While Jokić is a bit taller than Burns and a bit more svelte, the traits the two bigs share include:
- Superior footwork around the basket, with the uncanny ability to score. “We’re watching film and he hit a spin fadeaway kind of like Escalade from the AND1 Mixtapes,” Marquette guard Tyler Kolek said. Marquette lost to NC State in the Sweet 16.
- Incredible court vision and the ability to deliver pinpoint passes. “You kinda gotta pick your poison with them,” McCasland said, “because DJ Burns is such a good passer.”
The common thread with Burns, which was further solidified this season with NC State’s Final Four run, is if you commit to building around him, you can win.
He won at York Prep when Hamrick, upon meeting a 6-7 kid who played multiple instruments (piano, upright bass, tuba and the saxophone), decided to build his high school team around an eighth grader.
“He was playing with mostly juniors and seniors and he wasn’t initially the first option,” Hamrick said. “But late in the season we played a team with mostly seniors and DJ was impossible to stop. Those older guys started feeding him, and that’s when we decided to build around him.”
He won in AAU playing for the Georgia Stars, when he was coached by Chris Williams.
“I had seven kids in the top 100 in the country,” Williams said. “And all the guys knew that if DJ got touches, we were going to be successful.”
He won at Winthrop University, where he was the Big South Player of the Year (2021-22) and Big South Freshman of the Year (2019-2020) while helping the team to the 2021 NCAA tournament. And he’s now a winner at NC State, where coach Kevin Keatts had to change his approach to accommodate Burns’ unique skills.
“He changed me. I’ve never thrown the ball inside as much as I have in the last couple of years,” Keatts said March 31. “Great touch. Great footwork.
“I don’t know how you guard him. I hope nobody figures that out. I’m glad he’s here. I’m glad he’s on my team.”
So are NC State fans in Raleigh, North Carolina, many of whom showed up at Applebee’s on Tuesday to meet the DJs — DJ Burns and teammate DJ Horne.
“As far as the whole fan favorite thing, yeah, I have definitely noticed it,” Burns said March 28 when asked about NIL opportunities tied to his popularity. “It’s been kind of crazy going from having almost zero media attention to a camera following you around all day. It’s been cool.”
And it’s just rewards for a player who Hamrick immediately knew was different upon their first meeting.
“A bit shy then, but the same smile you see today,” Hamrick said. “Coaching him in a big game for the first time, he was a kid who just didn’t understand at the start. To him it was just a game, and all he wanted to do was play.”

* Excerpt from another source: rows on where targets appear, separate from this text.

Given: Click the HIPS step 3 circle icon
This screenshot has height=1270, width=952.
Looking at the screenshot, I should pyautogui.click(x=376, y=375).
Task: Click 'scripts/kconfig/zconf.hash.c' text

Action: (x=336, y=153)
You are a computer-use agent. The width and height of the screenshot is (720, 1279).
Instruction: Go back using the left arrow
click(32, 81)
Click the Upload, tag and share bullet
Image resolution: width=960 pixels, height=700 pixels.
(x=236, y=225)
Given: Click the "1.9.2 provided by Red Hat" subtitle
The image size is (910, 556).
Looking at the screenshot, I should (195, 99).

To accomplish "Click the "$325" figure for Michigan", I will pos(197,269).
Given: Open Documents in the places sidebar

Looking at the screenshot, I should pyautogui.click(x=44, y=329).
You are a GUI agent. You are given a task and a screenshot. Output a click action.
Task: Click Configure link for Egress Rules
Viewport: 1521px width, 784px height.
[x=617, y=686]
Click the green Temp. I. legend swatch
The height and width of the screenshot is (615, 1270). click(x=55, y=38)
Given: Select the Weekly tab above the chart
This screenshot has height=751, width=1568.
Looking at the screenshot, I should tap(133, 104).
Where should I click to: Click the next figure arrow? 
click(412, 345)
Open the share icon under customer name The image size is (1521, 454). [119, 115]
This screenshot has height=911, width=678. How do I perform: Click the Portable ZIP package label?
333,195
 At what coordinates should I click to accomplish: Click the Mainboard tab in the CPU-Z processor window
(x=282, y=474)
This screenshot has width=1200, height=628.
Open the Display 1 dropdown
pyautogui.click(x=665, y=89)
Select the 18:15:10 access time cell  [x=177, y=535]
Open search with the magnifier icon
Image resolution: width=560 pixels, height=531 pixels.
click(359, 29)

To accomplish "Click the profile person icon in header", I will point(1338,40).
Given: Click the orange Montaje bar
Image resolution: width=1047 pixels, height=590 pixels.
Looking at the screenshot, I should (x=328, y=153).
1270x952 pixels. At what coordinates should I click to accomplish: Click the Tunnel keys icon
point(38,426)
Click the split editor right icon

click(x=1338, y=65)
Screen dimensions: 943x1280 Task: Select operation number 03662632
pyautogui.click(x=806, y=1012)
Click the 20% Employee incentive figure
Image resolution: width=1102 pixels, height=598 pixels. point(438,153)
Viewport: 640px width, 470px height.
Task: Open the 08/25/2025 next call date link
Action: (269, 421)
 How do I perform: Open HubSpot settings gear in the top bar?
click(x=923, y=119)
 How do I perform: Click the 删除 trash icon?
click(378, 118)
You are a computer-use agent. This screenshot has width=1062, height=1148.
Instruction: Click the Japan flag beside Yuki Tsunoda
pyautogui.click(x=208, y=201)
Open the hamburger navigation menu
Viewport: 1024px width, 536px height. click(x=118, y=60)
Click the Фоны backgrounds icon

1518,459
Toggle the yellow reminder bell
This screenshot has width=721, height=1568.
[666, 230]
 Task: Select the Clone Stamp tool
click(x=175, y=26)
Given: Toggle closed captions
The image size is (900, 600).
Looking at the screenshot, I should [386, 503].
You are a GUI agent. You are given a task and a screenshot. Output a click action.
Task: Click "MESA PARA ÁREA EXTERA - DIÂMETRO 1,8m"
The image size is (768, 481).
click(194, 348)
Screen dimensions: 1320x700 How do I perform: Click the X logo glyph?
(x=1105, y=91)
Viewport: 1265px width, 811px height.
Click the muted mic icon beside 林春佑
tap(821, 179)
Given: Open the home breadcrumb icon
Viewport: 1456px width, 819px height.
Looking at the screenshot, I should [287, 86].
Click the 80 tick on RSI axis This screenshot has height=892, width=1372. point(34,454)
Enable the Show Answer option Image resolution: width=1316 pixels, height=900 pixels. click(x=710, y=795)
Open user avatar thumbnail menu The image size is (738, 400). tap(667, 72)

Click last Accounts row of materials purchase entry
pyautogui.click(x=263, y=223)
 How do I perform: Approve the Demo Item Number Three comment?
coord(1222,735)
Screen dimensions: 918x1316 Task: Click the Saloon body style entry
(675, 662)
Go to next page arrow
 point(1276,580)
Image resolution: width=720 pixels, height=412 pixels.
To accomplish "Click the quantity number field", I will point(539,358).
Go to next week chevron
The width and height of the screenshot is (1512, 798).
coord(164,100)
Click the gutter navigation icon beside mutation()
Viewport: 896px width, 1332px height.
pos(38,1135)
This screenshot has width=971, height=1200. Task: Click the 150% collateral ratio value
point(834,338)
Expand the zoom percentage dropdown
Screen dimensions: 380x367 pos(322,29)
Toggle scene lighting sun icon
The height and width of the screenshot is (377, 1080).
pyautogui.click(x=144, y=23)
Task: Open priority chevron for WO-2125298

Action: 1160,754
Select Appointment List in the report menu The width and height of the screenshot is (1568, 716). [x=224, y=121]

When Hamrick was a coach, he read the poem If by Rudyard Kipling to his teams. He shared it with his players because someone shared it with him when he was a kid. He never knew whether that poem registered with his players until a game when Hamrick, believing his team wasn’t getting calls from officials, completely lost it.
“I’m losing my mind and I got a tech, but I wanted it — all of it — and kept at [the officials],” Hamrick said. “And then all of a sudden somebody lays hands on my shoulders and whispers in my ear the opening lines of the poem: ‘If you can keep your head when all about you / Are losing theirs and blaming it on you.’ “
Hamrick turned around and saw Burns.
“I was speechless, and I just shut my mouth and sat on the bench,” Hamrick said. “He got the whole lesson and I didn’t.
“At that moment, I knew that he gets it. He’s special. And he’s going to be OK.”